Retaining what we have left, and working towards the kind of thinking that makes us want to reclaim all the life we have already lost or damaged – that’s what is required.  It’s not about energy descent plans.  It’s not about lobbying Government, and it’s not about those little spiral fluorescent light bulbs.  All these are part of the process, but the real process is what most people are too timid to confront – the fact that it’s about changing the way we live.  It’s about personal decisions for change, starting today.  What am I going to do that is going to make me a different person?

We all have to become different people.  We can no longer afford to look at anything in the way we have done up until now.  The planet needs our help and it is time to stop being anthropocentric, academic and abstract.  The time has come to grow up, take responsibility for our collective actions (and those actions carried out implicitly on our behalf) and do something that clearly delineates a change of direction.  None of this is going to come from discussing energy descent plans.  Energy descent plans and the like, though ostensibly worthwhile, come from the same kind of thinking that caused the problems in the first place.  Therefore by their very nature they are going to appeal only to the mechanistically minded, science-grounded academics in the room – they won’t touch the quick of those humble beings who sense in their souls that there is something intrinsically wrong but feel powerless to do anything about it.

There are many worthwhile NGOs out there that have already got it right.  Mostly, they are working with indigenous peoples.  They recognise that such ancient cultures are still close to the natural pulse and that much can be learned from them.  Other NGOs, though they are zealous in the promotion of their particular causes, would do well to learn from those working with traditional cultures, to see if there is some way of adapting their own messages for audiences in over-privileged, comfort-seeking, infantilised consumer cultures.  Unless we can change our understanding of what is really going on out there, we really will lose what we have left, probably before the end of the century, exponential growth being what it is.

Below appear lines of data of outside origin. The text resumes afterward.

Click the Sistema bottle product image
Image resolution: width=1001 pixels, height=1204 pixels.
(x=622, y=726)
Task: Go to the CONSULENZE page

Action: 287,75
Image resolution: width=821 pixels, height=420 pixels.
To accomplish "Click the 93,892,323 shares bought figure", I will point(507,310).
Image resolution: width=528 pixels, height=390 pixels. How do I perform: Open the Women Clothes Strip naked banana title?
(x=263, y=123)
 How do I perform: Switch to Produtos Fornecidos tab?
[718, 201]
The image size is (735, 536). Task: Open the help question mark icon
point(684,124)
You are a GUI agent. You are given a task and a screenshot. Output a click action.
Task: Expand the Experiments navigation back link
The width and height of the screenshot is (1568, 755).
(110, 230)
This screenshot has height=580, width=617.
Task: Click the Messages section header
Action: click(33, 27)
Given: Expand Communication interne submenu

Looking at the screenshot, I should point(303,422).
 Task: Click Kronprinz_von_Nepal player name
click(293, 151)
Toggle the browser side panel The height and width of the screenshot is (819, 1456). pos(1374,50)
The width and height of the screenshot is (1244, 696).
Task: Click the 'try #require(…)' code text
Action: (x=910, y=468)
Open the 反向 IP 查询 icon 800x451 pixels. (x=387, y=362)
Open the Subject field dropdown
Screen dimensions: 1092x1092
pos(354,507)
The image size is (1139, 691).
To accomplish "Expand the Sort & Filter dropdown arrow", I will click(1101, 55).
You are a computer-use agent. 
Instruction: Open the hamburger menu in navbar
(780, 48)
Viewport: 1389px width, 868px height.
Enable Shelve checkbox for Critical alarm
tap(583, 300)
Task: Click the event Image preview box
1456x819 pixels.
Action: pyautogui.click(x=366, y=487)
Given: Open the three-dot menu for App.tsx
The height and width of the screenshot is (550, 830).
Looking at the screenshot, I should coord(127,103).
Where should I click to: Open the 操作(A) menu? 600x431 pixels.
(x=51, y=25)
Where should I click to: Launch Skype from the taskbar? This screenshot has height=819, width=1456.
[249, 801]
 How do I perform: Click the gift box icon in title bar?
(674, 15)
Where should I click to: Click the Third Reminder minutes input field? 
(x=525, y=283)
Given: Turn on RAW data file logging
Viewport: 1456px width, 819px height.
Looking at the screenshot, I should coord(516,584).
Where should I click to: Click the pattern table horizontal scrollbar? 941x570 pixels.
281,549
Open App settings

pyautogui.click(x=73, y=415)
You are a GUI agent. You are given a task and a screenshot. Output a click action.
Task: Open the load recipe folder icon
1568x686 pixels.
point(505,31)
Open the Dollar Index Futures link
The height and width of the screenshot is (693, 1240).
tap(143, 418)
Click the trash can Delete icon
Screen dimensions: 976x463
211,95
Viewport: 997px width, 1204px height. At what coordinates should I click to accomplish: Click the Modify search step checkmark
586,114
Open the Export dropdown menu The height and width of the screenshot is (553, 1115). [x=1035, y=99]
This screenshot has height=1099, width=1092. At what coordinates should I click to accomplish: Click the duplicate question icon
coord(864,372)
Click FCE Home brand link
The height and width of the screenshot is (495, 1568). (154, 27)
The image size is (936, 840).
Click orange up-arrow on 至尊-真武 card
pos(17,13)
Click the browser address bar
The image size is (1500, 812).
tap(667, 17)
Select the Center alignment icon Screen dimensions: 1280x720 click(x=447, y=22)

I recommend Home to anyone who lives here on this planet.  It was made by someone who has observed this home of ours from a viewpoint that gives him a clear comprehension of the collective onslaught that we have released on this unique and frail sphere of life, one dot in the empty vastness of our galaxy.  It really is our only home, and we really are fouling it up so quickly and so comprehensively that the end is in sight for civilisation as we know it.  Don’t take my word for it though – have a look at it from Yann Arthus-Bertrand’s point of view.